②「貧乏暇無し」故に宝塚歌劇ファン活動以外にすべき事が多いこと

③多趣味かつ,「他人のプレイを見て応援する」より,「自分がプレイヤーをやる」方が得意であること

④やたらとプライドが高く,奴隷根性でないこと

⑤宝塚歌劇を軸にした友人関係の少なさ


などが考えられる.


次に各項目を詳しく見ていく.


①宝塚歌劇団の本拠地関西や関東からの地理的な遠さ


 北日本在住の筆者は,ファン時代も劇場に足を運ぶことは年に2度あれば多い方で,ほとんどタカラヅカスカイステージやオンデマンド(主にこちら)等の動画配信の自宅での視聴がファン活動のメインだった.

 つまり,観劇する機会を増やすために宝塚友の会や私設ファンクラブに加入する必要性を感じておらず,さほど宝塚の深みに嵌まることはなかった.

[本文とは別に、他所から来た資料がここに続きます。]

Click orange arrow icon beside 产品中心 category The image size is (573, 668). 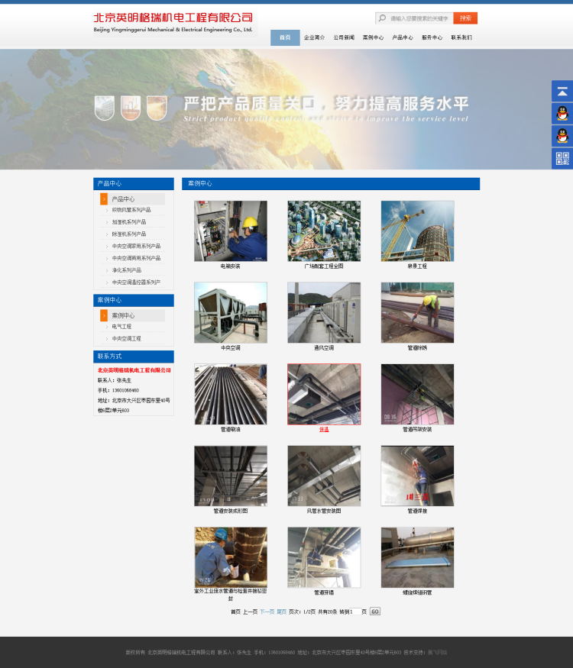(104, 199)
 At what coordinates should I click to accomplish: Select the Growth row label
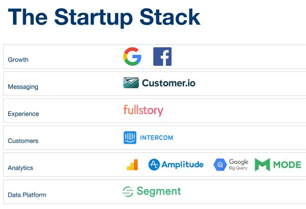pyautogui.click(x=18, y=60)
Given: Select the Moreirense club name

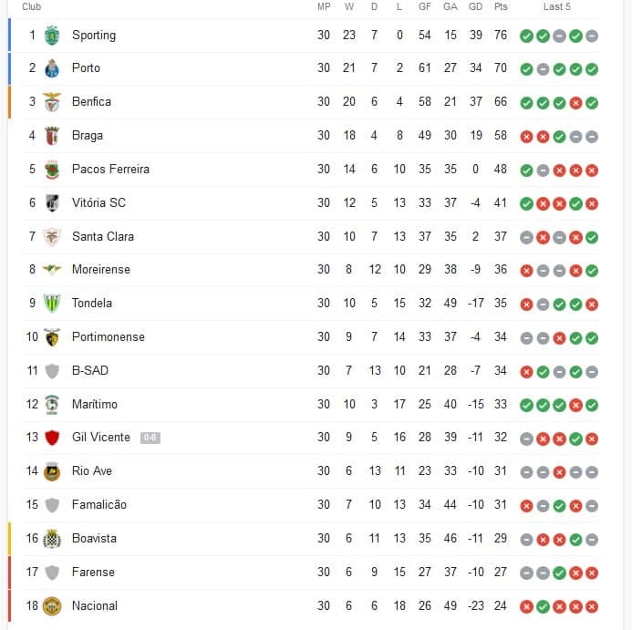Looking at the screenshot, I should click(x=101, y=270).
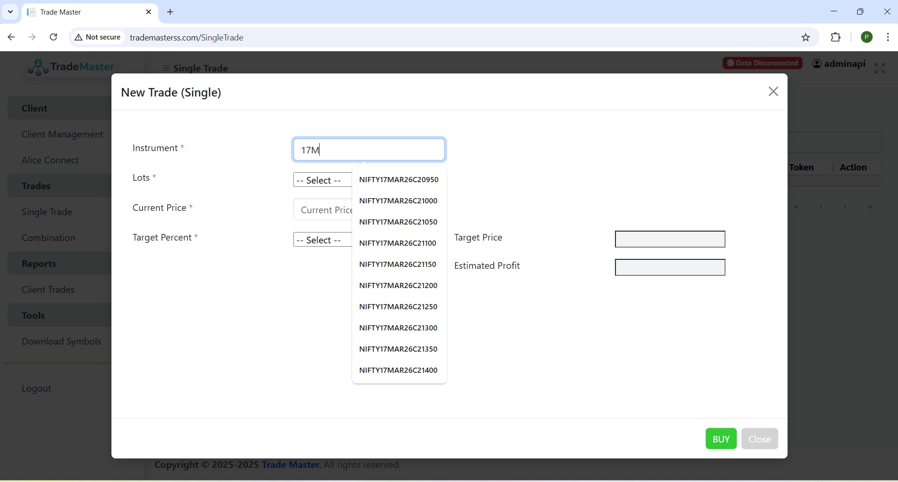Click the grey Close button
Screen dimensions: 898x482
point(760,439)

さらに動画配信サービスの解約は指一本で可能であり,ファン活動をやめやすかった.(しかし,サブスク再開も指一本でできてしまうのが難点)


 また,北日本にも宝塚歌劇団の全国ツアーは定期的に来るが,筆者の生活圏内(駅や市街地含む)で全国ツアーのポスターを目にした事はない.(あまり宣伝に熱心でない?)

誘惑の元となるポスターを見ることがないので,結果として宝塚歌劇依存症を断ち切ることができた.


※筆者は兵庫県の隣県から訳あって北日本に移住した経緯があるため,地理的要因も内的要因に含める(2024/07/01加筆).


②「貧乏暇無し」故に宝塚歌劇ファン活動以外にすべき事が多いこと


 もはや説明不要だが,冷静に考えると宝塚歌劇ファン活動にかけるお金や時間の余裕はなかった.


③多趣味かつ,「他人のプレイを見て応援する」より,「自分がプレイヤーをやる」方が得意であること


 宝塚歌劇の観劇のように「他人のプレイを見,それを応援する」趣味は筆者には不向きであった.

宝塚歌劇は質にばらつきのある作品を肯定し,芸事の向上を見守る姿勢でなくては楽しめない仕様になっているため,筆者のように特定の贔屓を作るのが不得手で,盲目に応援もできず,批判的なファンは宝塚歌劇とは親和性が低いと思われる.


 一方で,楽器の演奏,舞踊,車の運転,薪割り,芝刈り等ジャンルは違えど自分がプレイヤーをやる趣味は昔から色々とあった.特に楽器の演奏は小学校の部活動時代から大人なった今も細々と続けている.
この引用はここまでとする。